Zmiany w prawie podatkowym spowodują, że w przyszłorocznym budżecie Poznania może zabraknąć 700 mln zł – powiedział prezydent Poznania Ryszard Grobelny. Mimo to Poznań nie wycofa się z żadnej inwestycji związanej z Euro 2012. A pieniądze potrzebne np. na budowę stadionu – pożyczy. Rozbudowa stadionu przy ul. Bułgarskiej, na którym rozegrane zostaną mecze Euro 2012 kosztować będzie ok. pół miliarda złotych. 1/5 tej sumy da budżet państwa, a resztę pokryć będzie musiał budżet miasta.
Prezydent Poznania Ryszard Grobelny podczas cyklicznej konferencji poświęconej przygotowaniom do Euro 2012 powiedział, że pieniądze na budowę stadionu trzeba będzie pożyczyć od banku. Tym bardziej, że koszty związane z tą inwestycją stale rosną, natomiast wpływy do budżetu miasta, z powodu zmian w prawie podatkowym – spadają.
Do zakończenia rozbudowy stadionu zostało jeszcze sporo pracy. Trzeba rozebrać dwie pozostałe trybuny ziemne, na ich miejsce zbudować nowe, a nad całością zainstalować dach.
Koszt tych działań został oszacowany przez inwestora na 435 818 788,82 zł brutto.
Natomiast firmy, które odpowiedziały na przetarg ogłoszony przez spółkę Euro Poznań 2012 wyliczyły wykonanie tej pracy na sumy od 486 048 000 do 628 893 627,60 zł.
Pierwszy z oferentów to Hydrobudowa Polska SA w konsorcjum z PGB SA, AK-BUD Kurant S.j., Alpine Constr.
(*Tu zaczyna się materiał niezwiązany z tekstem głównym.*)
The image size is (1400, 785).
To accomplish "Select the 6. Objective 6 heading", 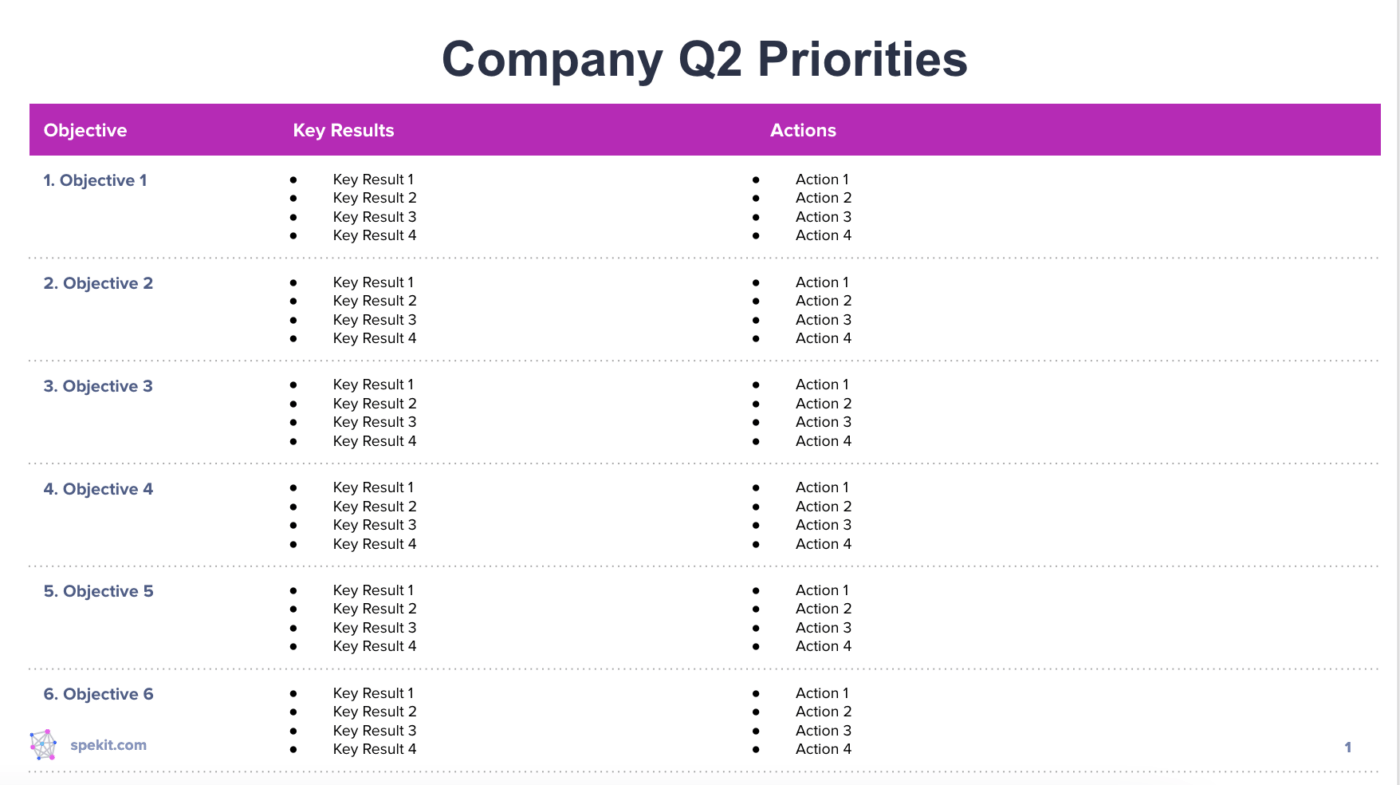I will [98, 694].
Polska, Alpine Bau Deutchland, Alpine Bau GmbH.
Drugim wykonawcą, który przystąpił do przetargu jest Polimex-Mostostal SA wraz z Baugesellschaft Walter Hellmich GmgH z Niemiec.
Ofertę złożyła także firma Budimex-Dromex w partnerstwie z Max Bögl Polska i Max Bögl Bauunternehmung GmbH z Niemiec.
A czwartym oferentem jest Mostostal Warszawa SA w konsorcjum z portugalską firmą Sociedade De Constructoes Soares De Costa S.A.
Która z tych 4 firm ostatecznie zbuduje I i III trybunę zdecyduje komisja przetargowa. Decydującym kryterium będzie najniższa zaproponowana cena robót.